Despite his early setbacks in combat, Eaton soon rose to command No. 3 Squadron, taking over from Squadron Leader Bobby Gibbes on 21 April 1943. He led the unit as it relocated to Malta the following month, in preparation for the Allied invasion of Sicily. Illness forced him to hand over command in June–July, but he returned to take charge of the squadron in August as it continued to fly escort and interdiction missions in Sicily with other units of No. 239 Wing RAF. His brother Roger, a flight sergeant serving with the RAF, was killed in a Wellington bomber raid during the campaign. On 3 September, No. 3 Squadron took part in the opening day of the Allied invasion of Italy, supporting the British XIII Corps as it moved inland after landing at Calabria. Enemy air resistance remained light and worthwhile ground targets few as the campaign progressed but, on 24 October, Eaton led an attack against German shipping off the Yugoslav coast that left a merchant ship and two barges on fire. He repeated the exercise on 7 November, when the squadron scored hits on vessels in two separate raids in the harbour at Split. On 19 November, when the rest of No. 239 Wing was unable to complete any missions due to adverse weather, Eaton found a hole in the clouds and led eight Kittyhawks in a successful attack on Opi in central Italy. He was promoted to temporary wing commander on 1 December. On 14 December, he was awarded the Distinguished Flying Cross for pressing home a night attack on Axis armour at Termoli. The citation was promulgated in the London Gazette:

One evening in October, 1943, this officer led his squadron in an attack on a strong enemy force, equipped with tanks, which were attacking our troops near Termoli.
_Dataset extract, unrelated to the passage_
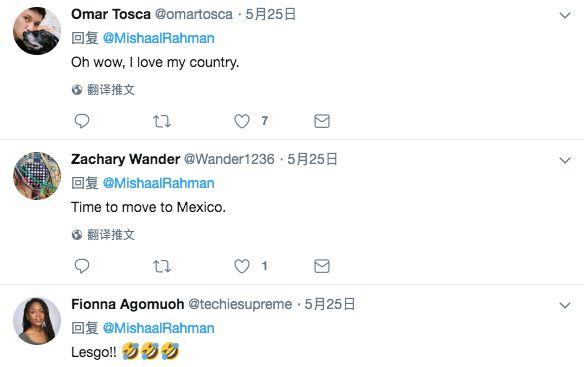Open more options chevron on Omar Tosca's tweet
This screenshot has height=367, width=584.
point(565,15)
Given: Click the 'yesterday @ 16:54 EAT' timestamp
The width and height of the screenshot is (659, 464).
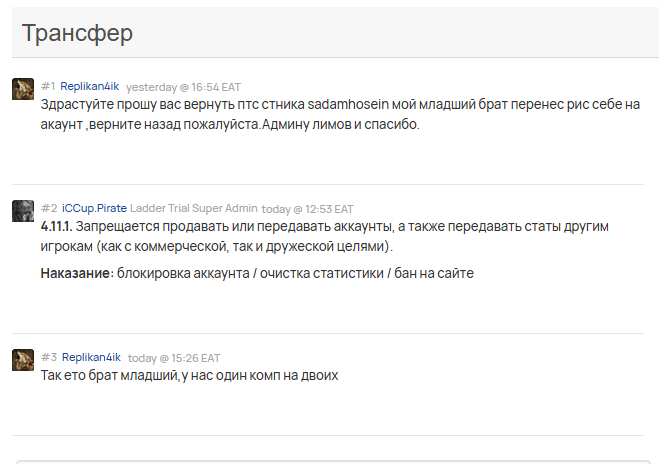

In spite of intense antiaircraft fire, Squadron Leader Eaton led his formation in at a low level and pressed home an attack which completely disrupted the enemy's forces. In this spirited action, Squadron Leader Eaton displayed inspiring leadership, great courage and tenacity.

On 16 February 1944, the day after the contentious destruction of Monte Cassino, Eaton took No. 3 Squadron through a break in the bad weather to attack the ruined monastery, the only one of No. 239 Wing's units to successfully bomb its target that day. He handed over command of No. 3 Squadron later that month, and was transferred to No. 1 Mobile Operations Room Unit as forward air controller for the final assault on Monte Cassino. The run of luck that Eaton experienced in his first weeks of air combat in Tunisia continued on the ground in Italy. He survived three months of constant artillery fire, including an occasion when a shell exploded directly above his observation post, striking down a British officer standing next to him. He also came under machine-gun fire when he took a wrong turn one day and drove into the German lines, but again escaped unhurt. He was awarded the Distinguished Service Order on 7 April, in recognition of his leadership of No. 3 Squadron in North Africa, Malta, Sicily and Italy.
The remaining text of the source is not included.